Some of these cover crops actually produce food, too. For example, buckwheat has a delicious salad green, and if you are lazy about cutting it down (which I often am) produces tasty and nutritious seed. It isn’t quite as good for your soil after going to seed, but it isn’t terrible either, and I won’t tell if you don’t. Red clover makes a nutritional tea if you harvest the blossoms. Daikon radishes break up soil, and I promise not to tell if you accidentally harvest one or ten and make kimchi or Japanese pickles with them.
You could even experiment – I have some seed potatoes I have not planted this year – I ran out of space in the potato patch, and I had thought I’d allocated all of the rest of my garden to other things. But I’ve got a spot and I’m curious as to what kind of yield I’ll get from potatoes planted at the end of June around here – for those in warmer places, fall is a good time to plant potatoes. And since my potatoes keep best if they are harvested when it is quite cool, this might actually work out well. ‘Twill be worth a shot, anyway.
“Experiment” explains anything. Just point to your flooded out plot and look wise and say “This is a test garden, planted to compare how well hybrid corn does in marginal conditions vs. open pollinated.” Imply there’s a comparative plot “over there somewhere” and that it is all supposed to look that way.
Most of all, remember that you are not doomed. Your next garden will be better, because you will have learned from experience. You have mastered something – next year you will do remarkable things.

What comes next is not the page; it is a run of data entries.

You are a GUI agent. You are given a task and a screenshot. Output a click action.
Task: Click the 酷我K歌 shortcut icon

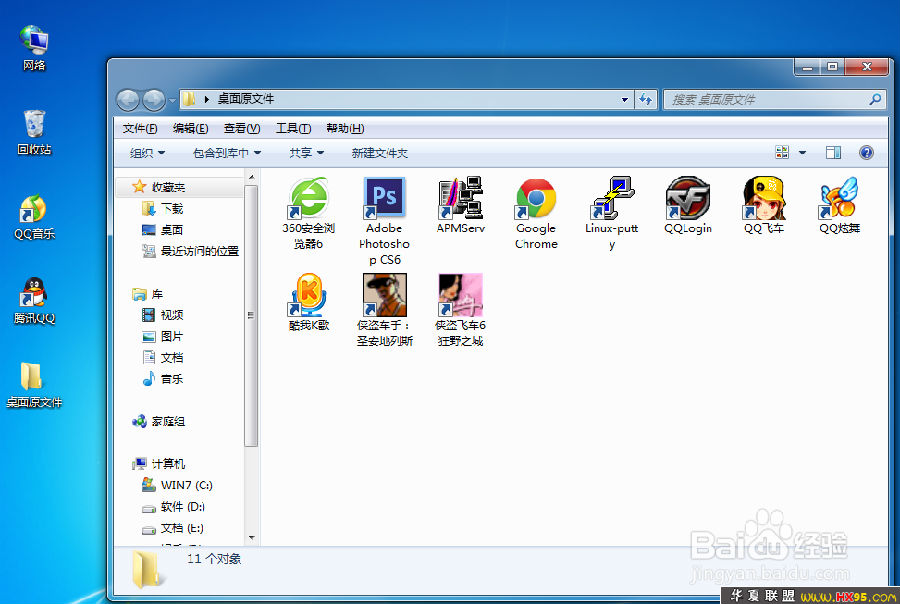tap(308, 295)
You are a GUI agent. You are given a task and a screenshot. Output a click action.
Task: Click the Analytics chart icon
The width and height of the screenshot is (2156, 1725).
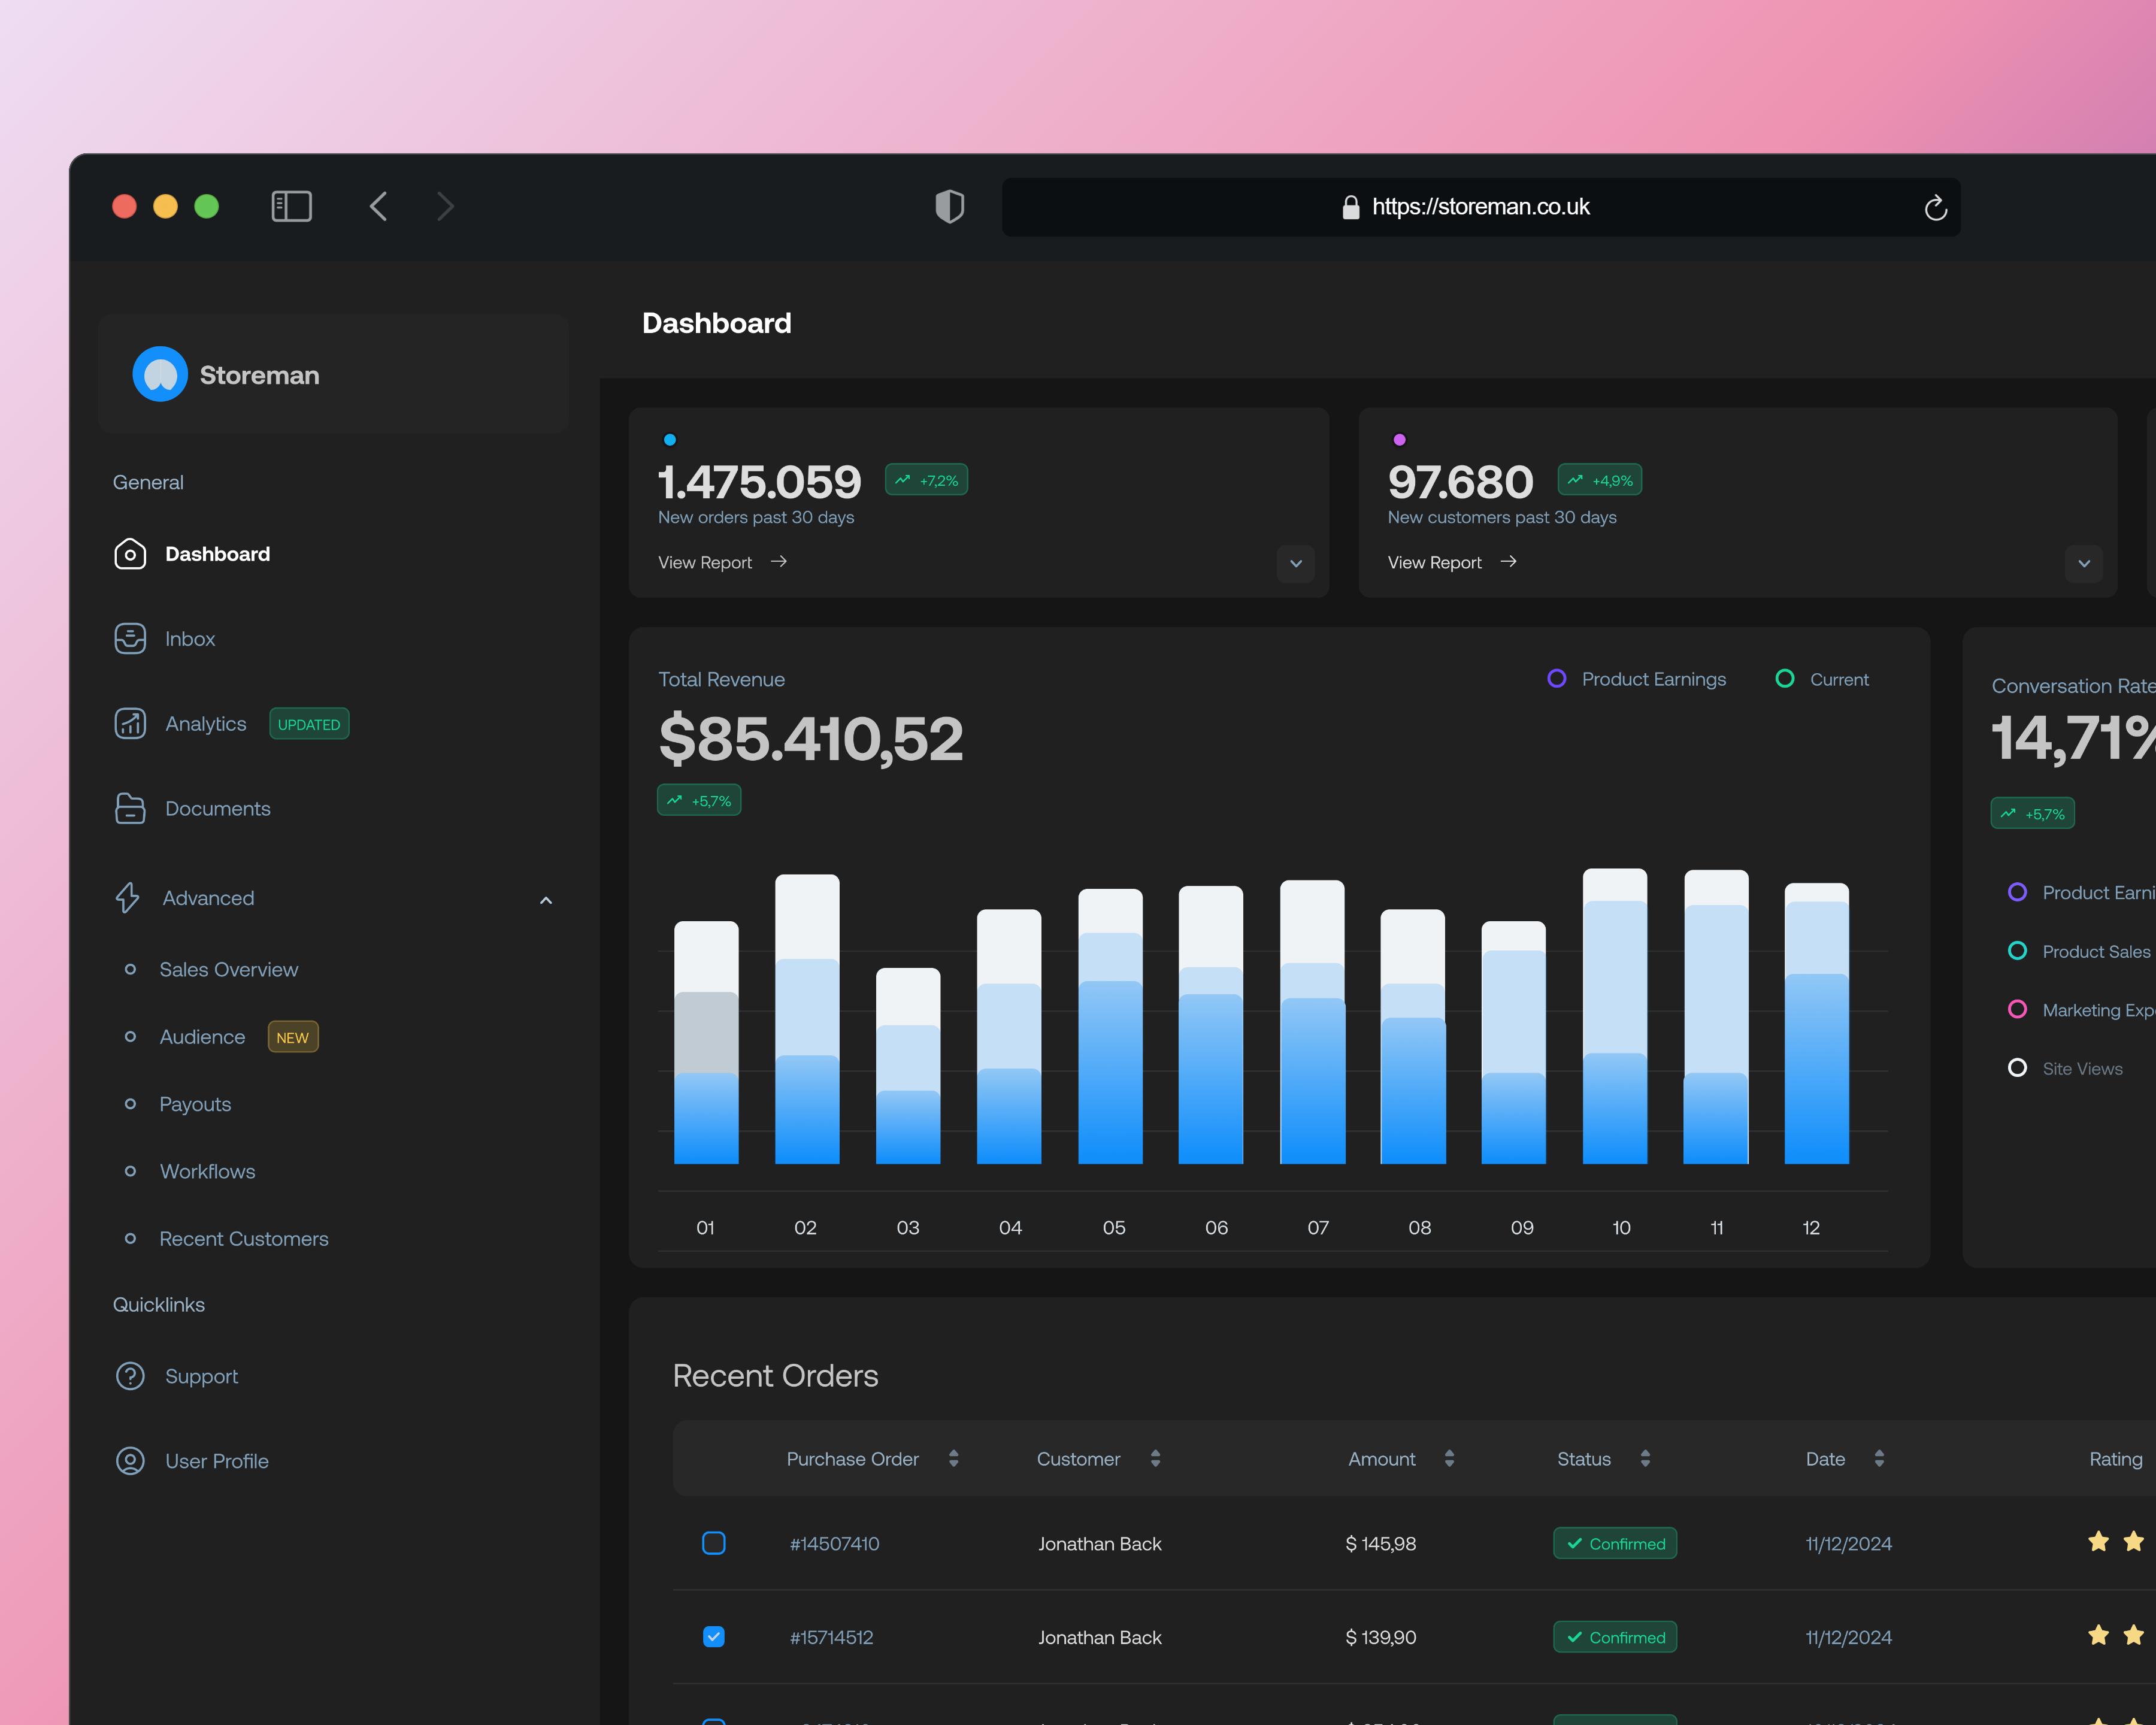(x=130, y=723)
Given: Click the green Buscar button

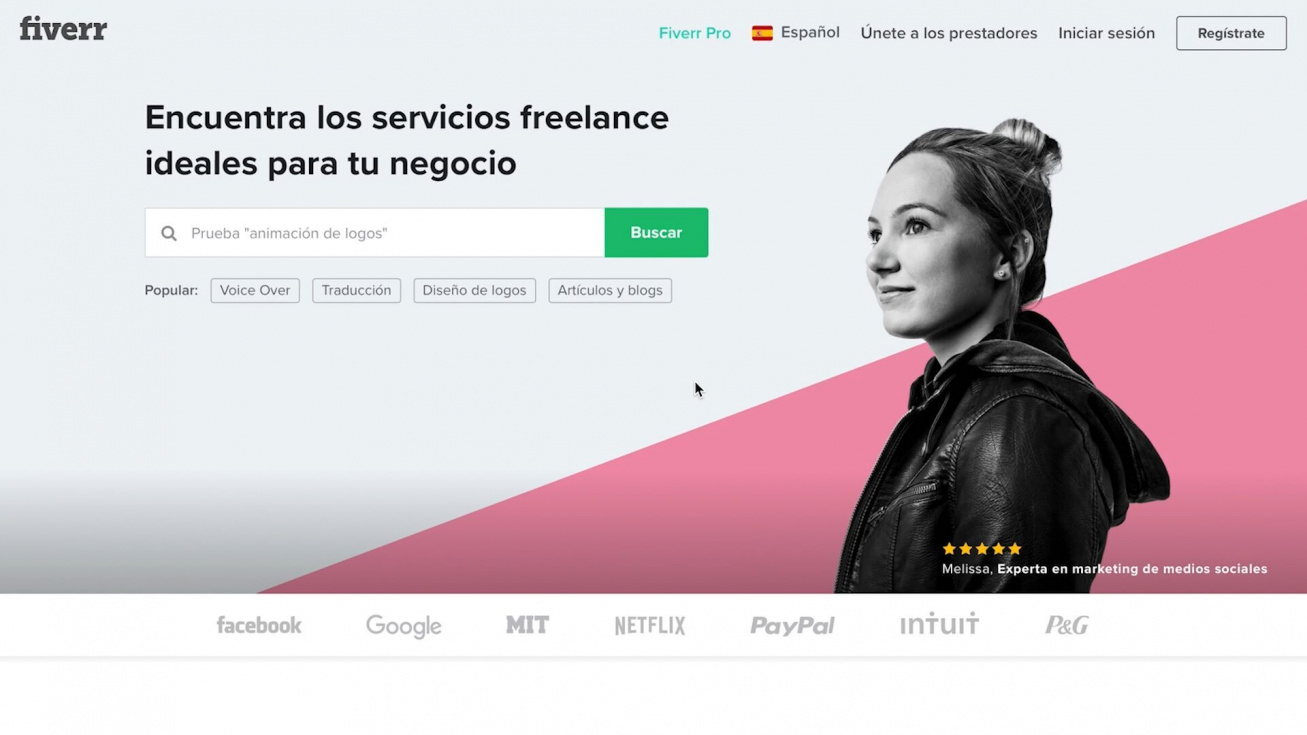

You will probably make a whole new set of mistakes next year, and come up with a new, creative range of personal excuses. See, you’ve learned something!
And you needn’t worry that my family will get all the good bugs. We’ll be right there along with you, trialing recipes for the discards while some other family, who always does it right, eats the locust croquettes with their correctly succession planted arugula, that never bolts before another crop gets put in place. I already hate them, don’t you?